• [Text section]:
= = =

Dato' Seri Zahrain bin Mohamed Hashim (born 12 November 1955) is a Malaysian politician previously from the People's Justice Party (PKR), a component party of then Pakatan Rakyat (PR) opposition coalition who served as the 16th Ambassador of Malaysia to Indonesia from September 2013 to June 2018 and Member of Parliament (MP) for Bayan Baru from March 2008 to May 2013. He is now an independent after leaving PR and PKR.

Political career
Zahrain was elected to Parliament in the 2008 election as a member of the opposition People's Justice Party (PKR). As Chairman of the Penang division of PKR, he had been criticised by his Pakatan Rakyat coalition partner, the Democratic Action Party, for speaking out against Penang Chief Minister Lim Guan Eng. In January 2010, he attacked Lim as being a "dictator, a chauvinist and communist-minded", citing what Zahrain saw as a failure by Lim to deliver on his election promises. He subsequently left PKR to sit in Parliament as an independent.

= = =

• [Collected material]:
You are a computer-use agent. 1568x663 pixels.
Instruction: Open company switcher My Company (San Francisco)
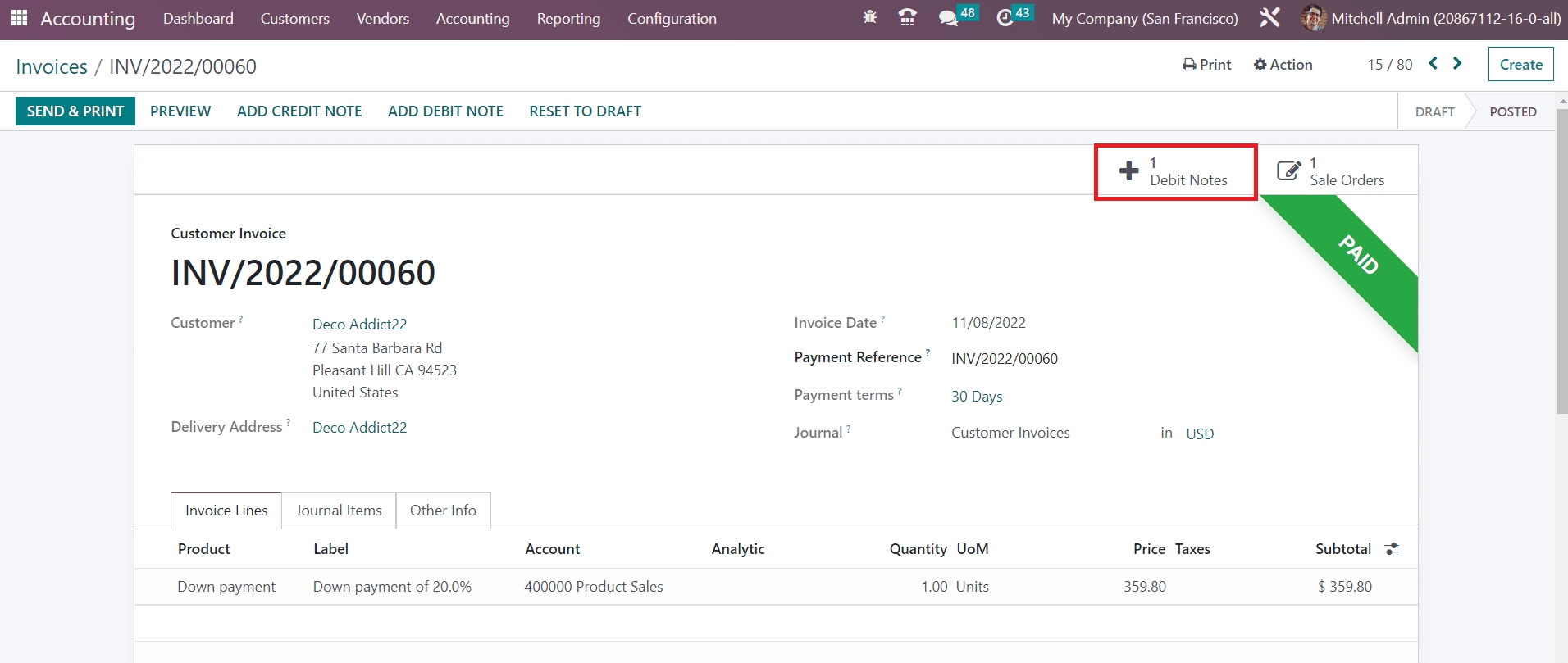(1144, 18)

= = =

• [Tasks to complete]:
(1) In the text about Zahrain bin Mohamed Hashim, rewrite the paragraph that begins "Zahrain was elected to Parliament" in a shorter form that keeps its main facts.
(2) Resume the text about Zahrain bin Mohamed Hashim after its last sentence and carry it forward.
The lines have nothing to do with the text about Zahrain bin Mohamed Hashim.

• [Answers to each task]:
(1) Zahrain won a seat in Parliament in the 2008 election for the opposition People's Justice Party (PKR). As head of PKR's Penang division, he was criticized by coalition partner the Democratic Action Party for speaking out against Penang Chief Minister Lim Guan Eng. In January 2010 he called Lim a "dictator, a chauvinist and communist-minded," saying Lim had failed to deliver on his election promises. He then left PKR to sit in Parliament as an independent.

(2)
Diplomatic career
After leaving Parliament following the 2013 general elections, Zahrain was appointed as the Malaysia Ambassador to Indonesia.

Zahrain was recalled from his posting following the Pakatan Harapan (PH) government's decision to stop the previous practice adopted by the Barisan Nasional (BN) of appointing politicians to head overseas missions.

Election results

Honours
  :
  Officer of the Order of the Defender of State (DSPN) - Dato' (1995)
  Commander of the Order of the Defender of State (DGPN) - Dato' Seri (2009)

See also
 Bayan Baru (federal constituency)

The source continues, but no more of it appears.